For instance, prior to the IEEE standard, if you multiplied two very small numbers on a computer, you could get zero. Most mainframes and minicomputers behaved that way. With IEEE arithmetic, gradual underflow expands the dynamic range of computations.

For example, consider a 32-bit processor with 1.0E-38 as the machine’s epsilon, the smallest representable value on the machine. Multiply two small numbers:


      a = 1.0E-30
      b = 1.0E-15
      x = a * b

In older arithmetic, you would get 0.0, but with IEEE arithmetic and the same word length, you get 1.40130E-45. Underflow tells you that you have an answer smaller than the machine naturally represents. This result is accomplished by “stealing” some bits from the mantissa and shifting them over to the exponent. The result, a denormalized number, is less precise in some sense, but more precise in another. The deep implications are beyond this discussion. If you are interested, consult Computer, January 1980, Volume 13, Number 1, particularly J. Coonen’s article, “Underflow and the Denormalized Numbers.”
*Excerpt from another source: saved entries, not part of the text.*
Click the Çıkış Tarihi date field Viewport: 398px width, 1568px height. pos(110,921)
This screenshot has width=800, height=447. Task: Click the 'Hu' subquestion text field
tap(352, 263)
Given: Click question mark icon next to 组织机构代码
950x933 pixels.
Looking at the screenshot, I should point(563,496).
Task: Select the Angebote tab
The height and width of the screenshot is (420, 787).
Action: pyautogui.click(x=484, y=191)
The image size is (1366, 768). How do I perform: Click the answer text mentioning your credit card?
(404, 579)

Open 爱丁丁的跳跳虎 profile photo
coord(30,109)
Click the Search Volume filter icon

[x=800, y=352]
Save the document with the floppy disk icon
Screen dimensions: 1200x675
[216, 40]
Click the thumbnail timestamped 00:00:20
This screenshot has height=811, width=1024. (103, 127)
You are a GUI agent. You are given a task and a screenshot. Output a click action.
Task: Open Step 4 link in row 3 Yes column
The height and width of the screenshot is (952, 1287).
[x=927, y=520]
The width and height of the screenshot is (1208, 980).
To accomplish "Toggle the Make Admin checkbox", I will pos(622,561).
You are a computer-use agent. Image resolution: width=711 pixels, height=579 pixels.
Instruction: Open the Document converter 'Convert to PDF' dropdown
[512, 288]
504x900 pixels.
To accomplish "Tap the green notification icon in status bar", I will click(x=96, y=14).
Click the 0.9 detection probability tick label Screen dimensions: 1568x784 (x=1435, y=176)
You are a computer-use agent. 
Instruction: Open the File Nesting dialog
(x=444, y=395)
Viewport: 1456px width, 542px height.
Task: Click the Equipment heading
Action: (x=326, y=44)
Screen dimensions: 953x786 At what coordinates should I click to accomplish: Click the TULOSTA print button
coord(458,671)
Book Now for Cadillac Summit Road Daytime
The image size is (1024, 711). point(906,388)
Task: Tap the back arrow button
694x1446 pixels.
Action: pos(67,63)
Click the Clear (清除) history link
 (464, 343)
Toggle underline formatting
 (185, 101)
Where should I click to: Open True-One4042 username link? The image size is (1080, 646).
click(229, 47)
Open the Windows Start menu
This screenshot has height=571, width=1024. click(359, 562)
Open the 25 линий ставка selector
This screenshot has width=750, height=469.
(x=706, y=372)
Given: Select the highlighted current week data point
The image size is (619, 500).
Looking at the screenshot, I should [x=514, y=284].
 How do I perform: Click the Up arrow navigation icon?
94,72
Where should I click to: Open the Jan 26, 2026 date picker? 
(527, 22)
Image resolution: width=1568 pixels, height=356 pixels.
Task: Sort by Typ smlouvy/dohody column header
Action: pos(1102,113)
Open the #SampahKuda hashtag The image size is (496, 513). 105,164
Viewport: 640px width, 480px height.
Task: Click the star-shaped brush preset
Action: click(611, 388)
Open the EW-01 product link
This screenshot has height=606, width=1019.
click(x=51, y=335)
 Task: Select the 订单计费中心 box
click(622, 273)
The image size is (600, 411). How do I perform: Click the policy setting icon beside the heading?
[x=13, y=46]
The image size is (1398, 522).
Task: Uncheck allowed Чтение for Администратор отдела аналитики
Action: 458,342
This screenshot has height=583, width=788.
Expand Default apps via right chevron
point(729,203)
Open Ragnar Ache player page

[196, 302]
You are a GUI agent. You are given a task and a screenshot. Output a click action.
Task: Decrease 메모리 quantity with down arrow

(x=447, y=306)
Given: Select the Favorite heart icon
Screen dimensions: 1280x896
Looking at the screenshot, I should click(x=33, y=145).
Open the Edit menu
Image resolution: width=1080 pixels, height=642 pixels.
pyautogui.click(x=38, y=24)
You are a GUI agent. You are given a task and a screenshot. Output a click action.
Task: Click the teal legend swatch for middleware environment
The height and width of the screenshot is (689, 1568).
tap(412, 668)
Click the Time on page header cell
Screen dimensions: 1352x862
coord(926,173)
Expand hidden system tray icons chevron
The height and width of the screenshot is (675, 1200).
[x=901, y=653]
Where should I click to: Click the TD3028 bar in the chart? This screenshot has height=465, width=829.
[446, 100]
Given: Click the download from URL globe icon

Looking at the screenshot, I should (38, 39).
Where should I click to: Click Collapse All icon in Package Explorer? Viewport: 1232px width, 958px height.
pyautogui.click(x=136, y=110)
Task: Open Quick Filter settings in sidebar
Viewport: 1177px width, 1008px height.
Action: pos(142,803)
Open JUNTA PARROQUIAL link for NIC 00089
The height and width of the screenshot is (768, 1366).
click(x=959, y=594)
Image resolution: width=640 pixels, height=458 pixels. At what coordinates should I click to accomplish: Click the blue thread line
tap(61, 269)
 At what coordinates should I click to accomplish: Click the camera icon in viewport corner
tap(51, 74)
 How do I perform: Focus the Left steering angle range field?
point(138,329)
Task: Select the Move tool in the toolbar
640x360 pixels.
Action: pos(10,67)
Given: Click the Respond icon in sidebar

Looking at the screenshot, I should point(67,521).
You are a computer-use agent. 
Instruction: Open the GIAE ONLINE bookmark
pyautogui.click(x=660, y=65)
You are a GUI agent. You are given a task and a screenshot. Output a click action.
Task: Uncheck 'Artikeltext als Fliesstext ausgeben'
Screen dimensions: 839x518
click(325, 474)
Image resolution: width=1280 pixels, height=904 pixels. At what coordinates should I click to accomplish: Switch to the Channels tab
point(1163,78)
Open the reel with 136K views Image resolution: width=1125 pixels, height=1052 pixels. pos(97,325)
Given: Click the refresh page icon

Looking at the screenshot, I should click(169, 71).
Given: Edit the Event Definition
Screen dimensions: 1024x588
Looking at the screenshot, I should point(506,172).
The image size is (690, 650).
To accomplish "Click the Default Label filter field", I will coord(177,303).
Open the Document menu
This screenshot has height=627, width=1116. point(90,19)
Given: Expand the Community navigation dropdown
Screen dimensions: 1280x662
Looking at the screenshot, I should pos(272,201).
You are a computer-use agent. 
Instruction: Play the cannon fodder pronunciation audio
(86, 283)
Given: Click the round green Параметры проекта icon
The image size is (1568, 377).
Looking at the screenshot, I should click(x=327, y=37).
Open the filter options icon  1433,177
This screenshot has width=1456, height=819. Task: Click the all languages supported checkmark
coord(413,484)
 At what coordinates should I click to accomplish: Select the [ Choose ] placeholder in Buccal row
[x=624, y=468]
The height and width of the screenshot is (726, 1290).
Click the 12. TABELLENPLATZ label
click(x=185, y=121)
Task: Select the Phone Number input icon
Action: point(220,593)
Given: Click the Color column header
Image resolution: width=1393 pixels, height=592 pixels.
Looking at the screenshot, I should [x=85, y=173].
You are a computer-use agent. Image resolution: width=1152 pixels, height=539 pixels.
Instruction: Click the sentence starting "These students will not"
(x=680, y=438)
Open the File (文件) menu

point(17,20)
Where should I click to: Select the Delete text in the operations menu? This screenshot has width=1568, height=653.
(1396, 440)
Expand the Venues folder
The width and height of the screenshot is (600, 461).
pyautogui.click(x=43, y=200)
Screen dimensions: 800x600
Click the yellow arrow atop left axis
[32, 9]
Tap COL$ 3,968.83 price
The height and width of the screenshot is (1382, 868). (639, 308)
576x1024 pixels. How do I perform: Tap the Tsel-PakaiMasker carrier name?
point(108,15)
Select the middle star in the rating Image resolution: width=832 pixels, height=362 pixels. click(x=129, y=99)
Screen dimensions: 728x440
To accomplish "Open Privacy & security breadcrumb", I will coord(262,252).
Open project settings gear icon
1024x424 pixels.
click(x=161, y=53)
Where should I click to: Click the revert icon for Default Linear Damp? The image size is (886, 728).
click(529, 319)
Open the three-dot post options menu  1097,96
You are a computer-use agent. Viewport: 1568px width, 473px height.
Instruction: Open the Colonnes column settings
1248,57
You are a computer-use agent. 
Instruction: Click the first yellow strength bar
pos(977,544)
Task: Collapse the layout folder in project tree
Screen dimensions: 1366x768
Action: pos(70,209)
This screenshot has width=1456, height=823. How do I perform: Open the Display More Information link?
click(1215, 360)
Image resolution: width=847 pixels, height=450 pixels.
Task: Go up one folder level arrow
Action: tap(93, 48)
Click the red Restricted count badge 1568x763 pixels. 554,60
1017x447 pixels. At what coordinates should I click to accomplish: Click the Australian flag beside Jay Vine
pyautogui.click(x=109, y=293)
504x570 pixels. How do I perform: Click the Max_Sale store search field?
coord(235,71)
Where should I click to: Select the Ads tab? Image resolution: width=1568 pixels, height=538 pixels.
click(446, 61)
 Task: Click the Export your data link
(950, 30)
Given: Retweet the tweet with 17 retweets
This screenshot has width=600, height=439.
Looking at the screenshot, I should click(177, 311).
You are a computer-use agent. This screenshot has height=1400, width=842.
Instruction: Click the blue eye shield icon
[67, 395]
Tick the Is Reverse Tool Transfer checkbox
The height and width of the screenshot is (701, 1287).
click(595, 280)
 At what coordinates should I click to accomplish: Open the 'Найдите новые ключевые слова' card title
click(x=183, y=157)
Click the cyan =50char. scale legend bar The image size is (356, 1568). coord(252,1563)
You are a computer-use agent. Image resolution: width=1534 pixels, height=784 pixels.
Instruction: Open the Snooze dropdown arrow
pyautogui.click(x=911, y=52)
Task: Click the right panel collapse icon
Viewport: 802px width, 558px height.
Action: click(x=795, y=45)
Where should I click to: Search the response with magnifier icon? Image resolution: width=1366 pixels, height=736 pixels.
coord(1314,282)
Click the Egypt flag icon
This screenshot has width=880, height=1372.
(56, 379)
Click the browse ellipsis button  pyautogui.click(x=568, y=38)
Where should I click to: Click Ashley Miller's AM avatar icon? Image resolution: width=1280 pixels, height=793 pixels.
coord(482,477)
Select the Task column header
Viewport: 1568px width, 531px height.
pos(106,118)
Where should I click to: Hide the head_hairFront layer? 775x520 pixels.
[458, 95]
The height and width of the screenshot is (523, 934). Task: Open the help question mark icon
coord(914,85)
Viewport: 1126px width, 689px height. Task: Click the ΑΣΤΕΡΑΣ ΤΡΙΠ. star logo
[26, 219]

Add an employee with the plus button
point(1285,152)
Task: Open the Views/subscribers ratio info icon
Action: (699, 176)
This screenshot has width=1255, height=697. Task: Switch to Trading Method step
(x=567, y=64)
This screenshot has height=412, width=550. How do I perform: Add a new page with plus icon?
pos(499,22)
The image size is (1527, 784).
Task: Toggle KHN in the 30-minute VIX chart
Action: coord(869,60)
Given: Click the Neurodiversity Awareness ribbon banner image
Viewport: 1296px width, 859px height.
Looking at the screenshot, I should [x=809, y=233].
Most scientific programs have sections of code that are sensitive to roundoff, often in an equation solution or matrix factorization. Without gradual underflow, programmers are left to implement their own methods of detecting the approach of an inaccuracy threshold. Otherwise they must abandon the quest for a robust, stable implementation of their algorithm.

For more details on these topics, see the Numerical Computation Guide.

6.5.1 Avoiding Simple Underflow

Some applications actually do a lot of computation very near zero. This is common in algorithms computing residuals or differential corrections. For maximum numerically safe performance, perform the key computations in extended precision arithmetic. If the application is a single-precision application, you can perform key computations in double precision.

Example: A simple dot product computation in single precision:


      sum = 0
      DO i = 1, n
         sum = sum + a(i) * b(i)
      END DO

If a(i) and b(i) are very small, many underflows occur. By forcing the computation to double precision, you compute the dot product with greater accuracy and do not suffer underflows:


      DOUBLE PRECISION sum
      DO i = 1, n
         sum = sum + dble(a(i)) * dble(b(i))
      END DO
      result = sum

You can force a SPARC processor to behave like an older system with respect to underflow (Store Zero) by adding a call to the library routine nonstandard_arithmetic() or by compiling the application’s main program with the -fns option.

6.5.2 Continuing With the Wrong Answer

You might wonder why you would continue a computation if the answer is clearly wrong. IEEE arithmetic allows you to make distinctions about what kind of wrong answers can be ignored, such as NaN or Inf. Then decisions can be made based on such distinctions.

For an example, consider a circuit simulation. The only variable of interest (for the sake of argument) from a particular 50-line computation is the voltage. Further, assume that the only values that are possible are +5v, 0, -5v.

It is possible to carefully arrange each part of the calculation to coerce each sub-result to the correct range:

Furthermore, since Inf is not an allowed value, you need special logic to ensure that big numbers are not multiplied.

IEEE arithmetic allows the logic to be much simpler. The computation can be written in the obvious fashion, and only the final result need be coerced to the correct value—since Inf can occur and can be easily tested.

Furthermore, the special case of 0/0 can be detected and dealt with as you wish. The result is easier to read and faster in executing, since you don’t do unneeded comparisons.

6.5.3 Excessive Underflow

If two very small numbers are multiplied, the result underflows.

If you know in advance that the operands in a multiplication (or subtraction) may be small and underflow is likely, run the calculation in double precision and convert the result to single precision later.

For example, a dot product loop like this:


  real sum, a(maxn), b(maxn)
  ...
  do i =1, n
      sum = sum + a(i)*b(i)
  enddo

where the a(*) and b(*) are known to have small elements, should be run in double precision to preserve numeric accuracy:


  real a(maxn), b(maxn)
  double sum
  ...
  do i =1, n
      sum = sum + a(i)*dble(b(i))
  enddo

Doing so may also improve performance due to the software resolution of excessive underflows caused by the original loop. However, there is no hard and fast rule here; experiment with your intensely computational code to determine the most profitable solutions.